What to work on: In the copy, include no pictures, but reproduce every record exactly.

Data in this exercise:
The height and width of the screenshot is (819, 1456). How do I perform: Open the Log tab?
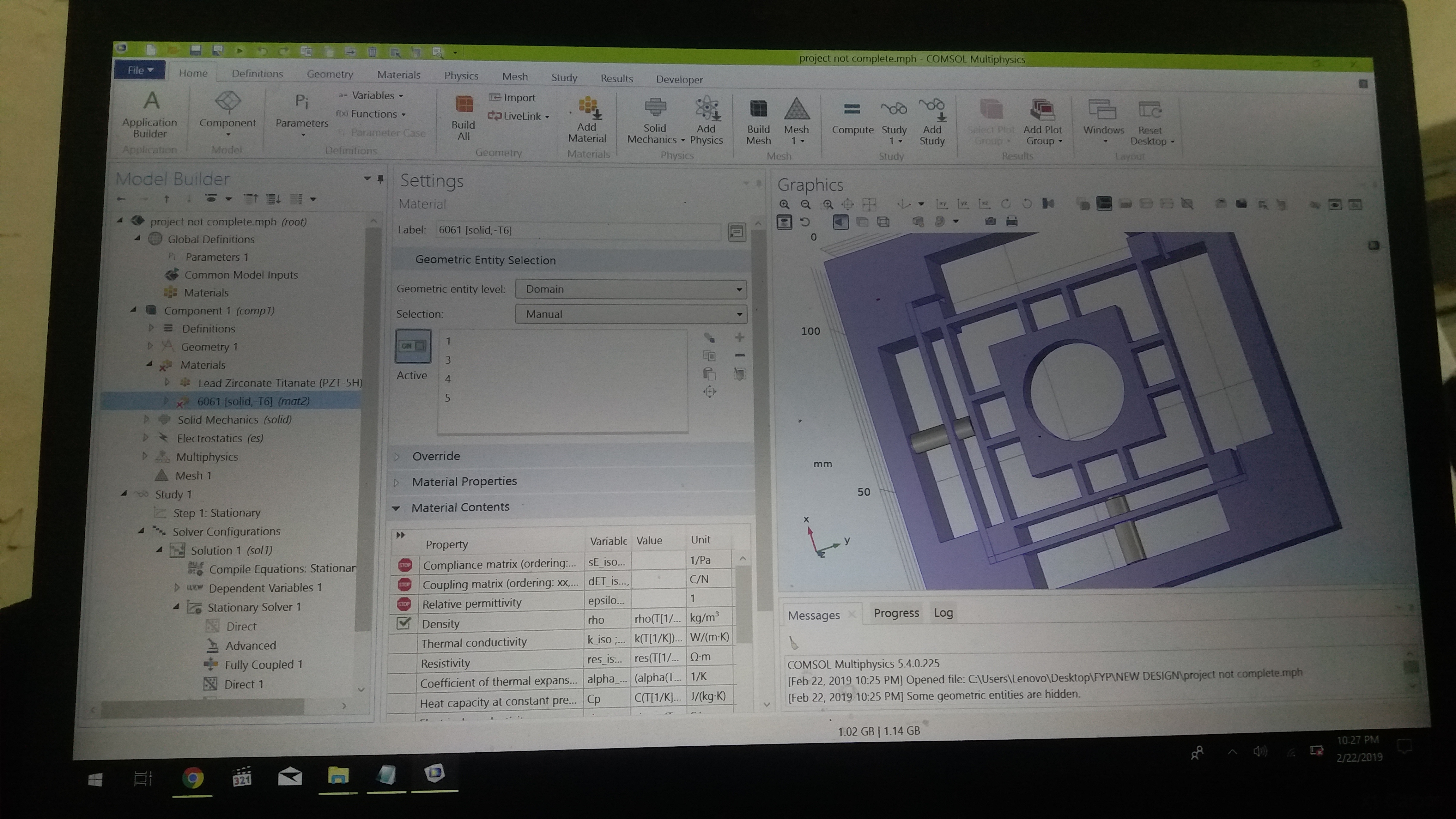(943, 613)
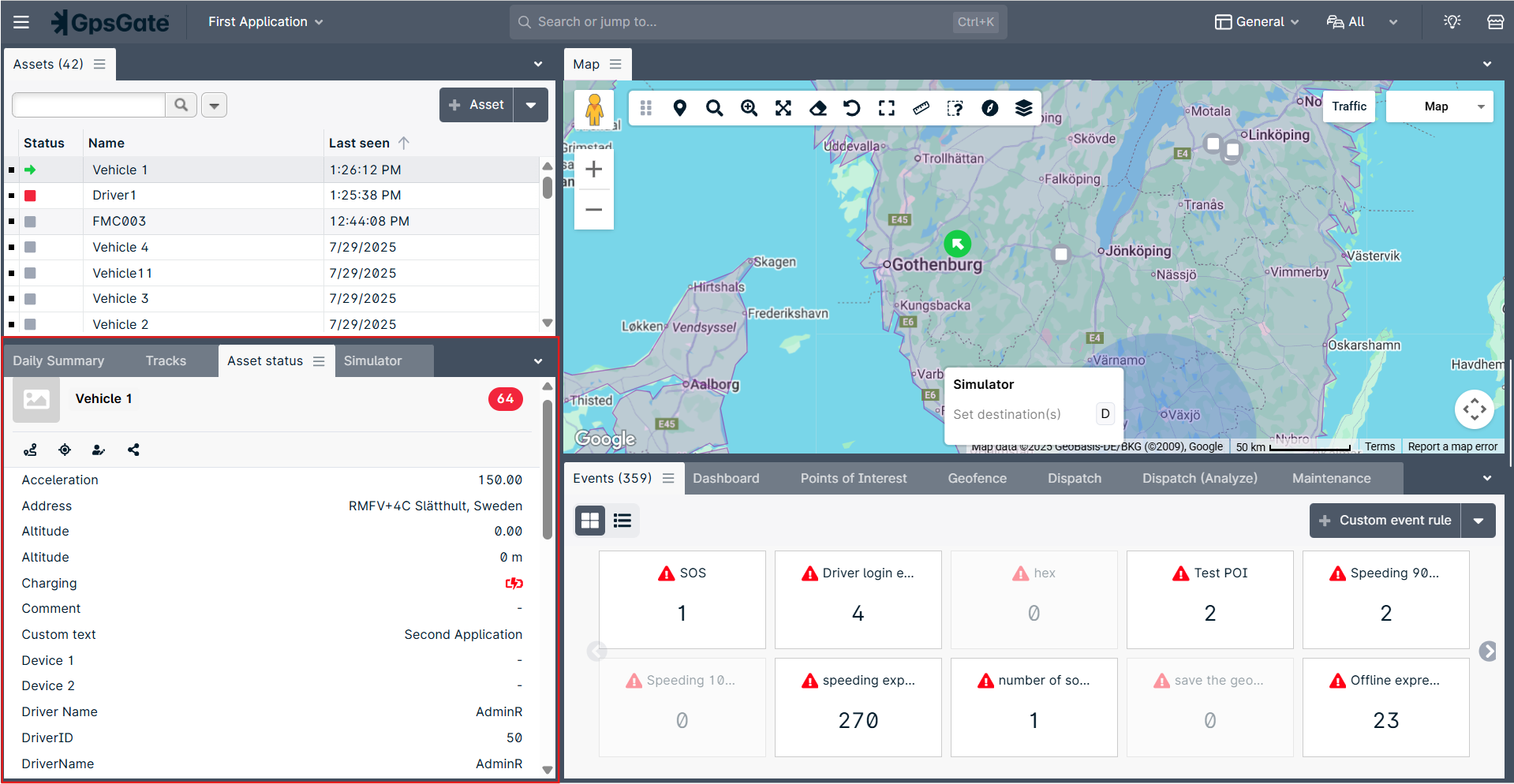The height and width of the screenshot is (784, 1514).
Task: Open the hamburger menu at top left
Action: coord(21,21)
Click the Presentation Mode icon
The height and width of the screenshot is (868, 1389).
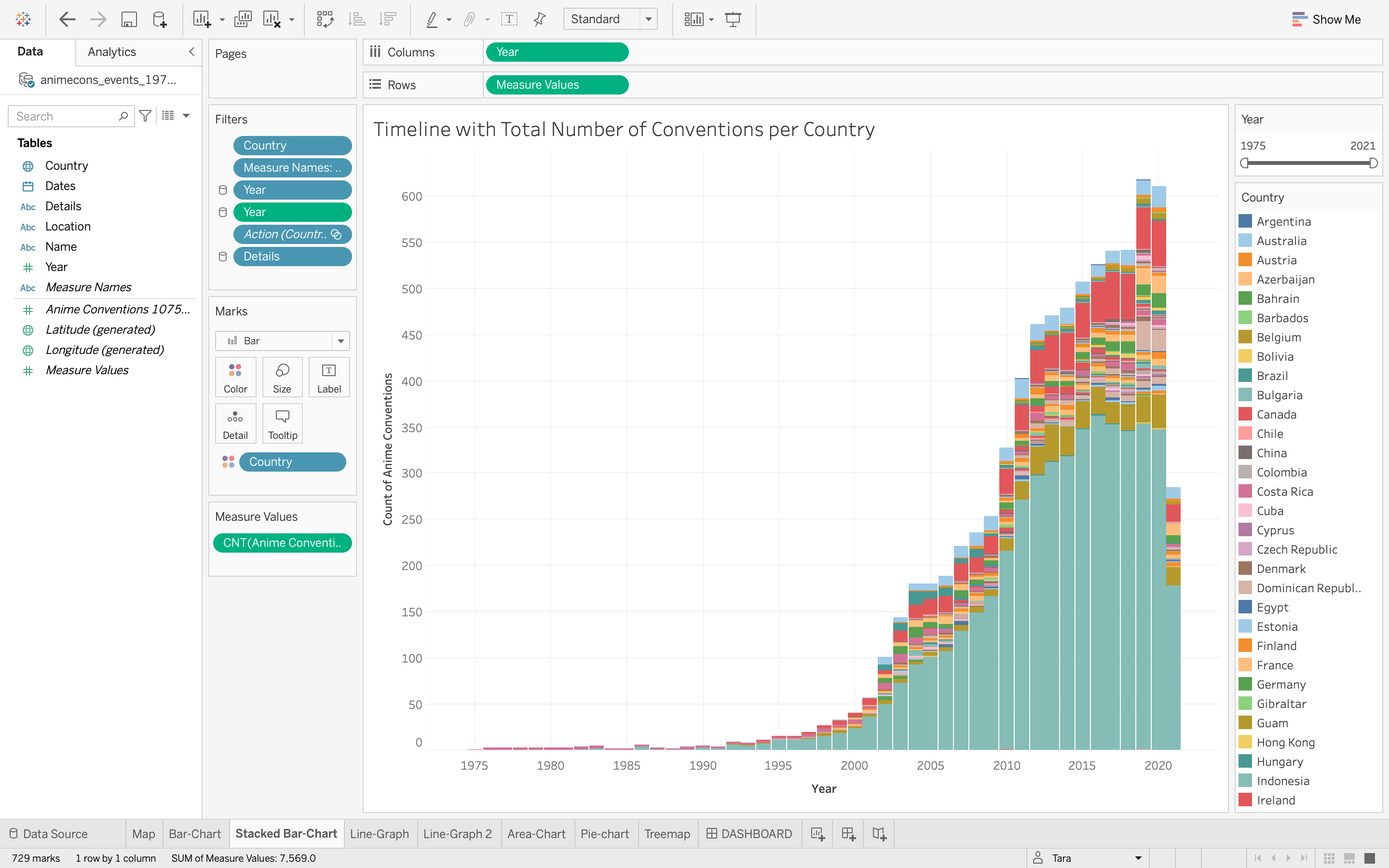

Finished task:
The height and width of the screenshot is (819, 1456). How do I perform: Open the Log tab?
(943, 613)
The height and width of the screenshot is (784, 1514).
Task: Open the hamburger menu at top left
Action: coord(21,21)
Click the Presentation Mode icon
The height and width of the screenshot is (868, 1389).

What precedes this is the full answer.